**Work to complete:**
Using the records below, return exactly the lines from the one containing "Viewport: 340px width, 217px height." through the last, and omit pictures.

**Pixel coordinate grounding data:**
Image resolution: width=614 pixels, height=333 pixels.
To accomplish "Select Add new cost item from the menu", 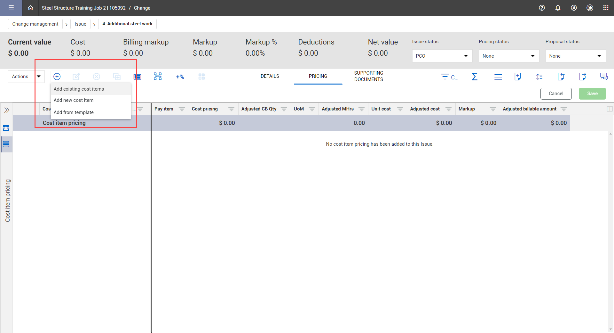I will [x=74, y=100].
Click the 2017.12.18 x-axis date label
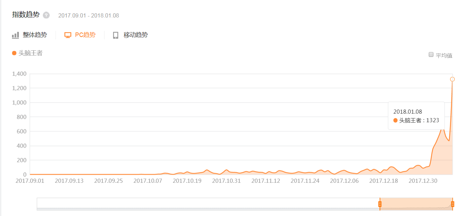The width and height of the screenshot is (464, 216). 383,180
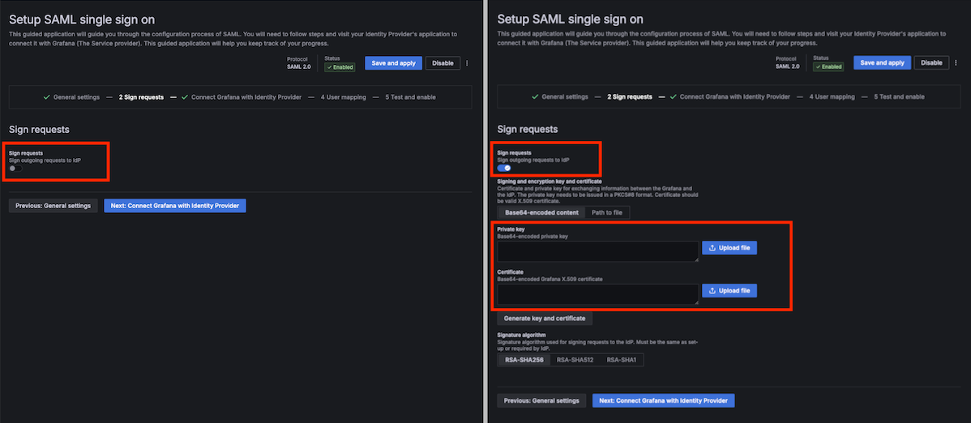
Task: Switch to the Path to file tab
Action: point(607,212)
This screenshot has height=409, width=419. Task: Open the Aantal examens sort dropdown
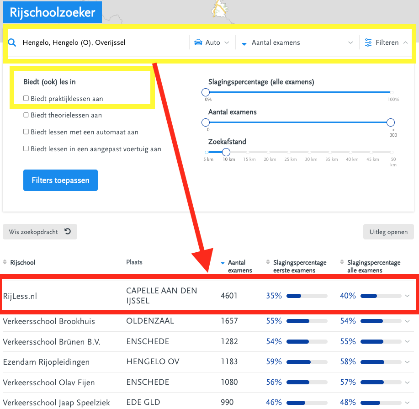click(297, 42)
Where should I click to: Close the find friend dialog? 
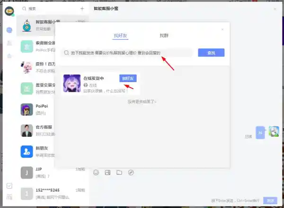(x=223, y=29)
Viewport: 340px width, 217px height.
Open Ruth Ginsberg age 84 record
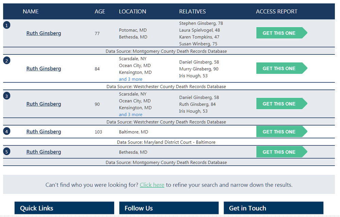coord(44,69)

**Task response:**
Viewport: 340px width, 217px height.
Open Ruth Ginsberg age 84 record
coord(44,69)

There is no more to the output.